だから、慣れていない健聴者とは声だけが多い。
これが今の私にとってやりやすい方法と思っている。
しかし、その反面、
健聴者と声だけで会話するのは、やはり限度があって、その時どうすればいいのか、
相手も私と声で話す事に慣れてしまったら、そういう対応がしにくくなってしまう。
そして、
ろう者の友達との会話をする時、手話で盛り上がっていたりすると、どうしても
ついていけなくなる自分がいる。自分の話になると、自分の中に焦っている自分が
いるみたいで、手話が時々思い出せなくなってしまう時が多い。
その度に、凹むし自己嫌悪になってしまう。
友達の中には、
「ろう者として誇りを持って生きる」人も少なくない。
「私の手段は手話だけ!」とポリシーを持って、
店員さんとも時間をかけて、手話とジェスチャーで伝えようとした人もいる。
確かに、その方が、時間かかってしまうかもしれないけど、
健聴者たちに、ろう者が伝えようとしている事を読み取る力もつけられるし、
どう伝えれば、ろう者にとって分かりやすいか学べる。
そういう方法も良いと思う。
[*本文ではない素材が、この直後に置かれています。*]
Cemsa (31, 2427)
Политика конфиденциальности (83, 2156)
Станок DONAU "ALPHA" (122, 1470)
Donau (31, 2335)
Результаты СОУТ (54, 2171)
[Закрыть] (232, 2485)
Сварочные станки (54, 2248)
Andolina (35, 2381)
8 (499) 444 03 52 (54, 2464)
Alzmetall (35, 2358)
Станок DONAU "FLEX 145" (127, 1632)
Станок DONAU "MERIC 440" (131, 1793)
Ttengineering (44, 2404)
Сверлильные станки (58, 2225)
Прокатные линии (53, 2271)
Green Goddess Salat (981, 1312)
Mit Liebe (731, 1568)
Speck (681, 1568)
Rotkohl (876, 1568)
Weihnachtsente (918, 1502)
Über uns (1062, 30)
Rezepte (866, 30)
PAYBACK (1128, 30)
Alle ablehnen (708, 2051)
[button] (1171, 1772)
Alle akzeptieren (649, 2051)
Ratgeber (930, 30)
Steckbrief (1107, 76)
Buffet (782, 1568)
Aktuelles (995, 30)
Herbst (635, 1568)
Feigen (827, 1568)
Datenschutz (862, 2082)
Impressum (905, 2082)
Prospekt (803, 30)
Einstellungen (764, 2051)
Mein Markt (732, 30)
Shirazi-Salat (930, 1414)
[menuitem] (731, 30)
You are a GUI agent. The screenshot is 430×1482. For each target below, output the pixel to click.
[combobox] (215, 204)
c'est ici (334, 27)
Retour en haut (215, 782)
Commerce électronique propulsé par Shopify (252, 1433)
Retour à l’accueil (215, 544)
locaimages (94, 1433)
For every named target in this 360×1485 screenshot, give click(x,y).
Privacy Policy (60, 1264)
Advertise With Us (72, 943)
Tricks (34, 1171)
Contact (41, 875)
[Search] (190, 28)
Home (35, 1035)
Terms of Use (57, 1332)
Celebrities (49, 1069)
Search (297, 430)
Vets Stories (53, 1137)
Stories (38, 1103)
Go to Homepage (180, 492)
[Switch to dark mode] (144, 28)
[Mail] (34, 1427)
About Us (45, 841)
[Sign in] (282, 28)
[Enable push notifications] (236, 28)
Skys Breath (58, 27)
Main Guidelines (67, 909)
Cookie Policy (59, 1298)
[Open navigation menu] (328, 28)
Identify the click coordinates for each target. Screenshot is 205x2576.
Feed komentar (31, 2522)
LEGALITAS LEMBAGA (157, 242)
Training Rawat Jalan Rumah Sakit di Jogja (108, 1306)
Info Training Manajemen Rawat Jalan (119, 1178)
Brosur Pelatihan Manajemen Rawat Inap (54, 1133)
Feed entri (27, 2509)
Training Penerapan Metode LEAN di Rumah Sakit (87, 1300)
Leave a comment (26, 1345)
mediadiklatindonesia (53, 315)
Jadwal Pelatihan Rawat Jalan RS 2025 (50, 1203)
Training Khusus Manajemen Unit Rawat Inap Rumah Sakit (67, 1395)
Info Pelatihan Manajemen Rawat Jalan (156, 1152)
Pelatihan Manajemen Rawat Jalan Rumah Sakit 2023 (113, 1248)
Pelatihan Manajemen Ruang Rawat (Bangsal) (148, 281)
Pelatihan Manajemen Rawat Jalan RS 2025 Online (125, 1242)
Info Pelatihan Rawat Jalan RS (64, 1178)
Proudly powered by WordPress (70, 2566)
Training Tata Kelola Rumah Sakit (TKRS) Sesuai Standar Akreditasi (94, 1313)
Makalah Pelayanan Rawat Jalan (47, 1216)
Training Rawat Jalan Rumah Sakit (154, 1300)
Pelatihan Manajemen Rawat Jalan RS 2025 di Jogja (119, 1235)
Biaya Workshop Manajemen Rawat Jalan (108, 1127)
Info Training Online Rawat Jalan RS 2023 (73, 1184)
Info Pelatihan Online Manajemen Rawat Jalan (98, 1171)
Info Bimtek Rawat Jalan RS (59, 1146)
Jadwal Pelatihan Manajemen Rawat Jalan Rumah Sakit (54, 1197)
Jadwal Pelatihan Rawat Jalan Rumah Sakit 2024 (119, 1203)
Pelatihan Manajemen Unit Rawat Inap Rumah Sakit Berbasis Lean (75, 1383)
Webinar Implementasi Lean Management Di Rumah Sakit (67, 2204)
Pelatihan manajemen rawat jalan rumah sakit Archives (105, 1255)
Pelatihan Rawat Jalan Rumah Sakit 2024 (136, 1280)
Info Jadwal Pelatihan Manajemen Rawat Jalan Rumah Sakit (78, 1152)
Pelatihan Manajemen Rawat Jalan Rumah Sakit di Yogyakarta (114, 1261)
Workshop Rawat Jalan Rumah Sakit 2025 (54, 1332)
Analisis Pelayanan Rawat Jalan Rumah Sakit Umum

でもそういう事になかなか踏み出せない自分がいる。
大学の友達も、私が声を使えたからこそ仲良くなれた部分が大きい。
私が「声」を使えたから、親身感を持てるそうで、話を積み重ねるうちに
仲良くなり、そして私にとって「声」の限度も相手にわかってくるようになり、
手話も少しずつ覚えていってくれているのだ。
もし、声をまったく使わなかったら、このように仲良くなれなかったかもしれない。
今のまんまでいいと思いつつ、心のの中のどこかで、
「このままじゃ駄目だ」と思う自分がいる。
今はまだ「自分探し」中なんだと思う。
これからも試行錯誤していったり、色々な人と話したりして、
「自分」を見つけていくしかない。
でも、決して「これはない!」と言えることがある。
それは、「聞こえない」事をマイナスに感じてない、という事である。
確かに不便かもしれないし、サポートされる事も多いけど、
聞こえないからこそ、色々な世界を見る事が出来る自分が居る。
そして、聞こえないからこそ、特定の人に限らず、
色々な人と話したいと思える自分が居る。
何より、聞こえないおかげで、今多くの素敵な友達に恵まれている
これだけは決して忘れないようにしたい。
答えのない結論?になっちゃったけど、文にして少しすっきりできた。
これからも感謝の気持ちを忘れずに、
仲間と一緒に「自分」を探して行きたいと思う。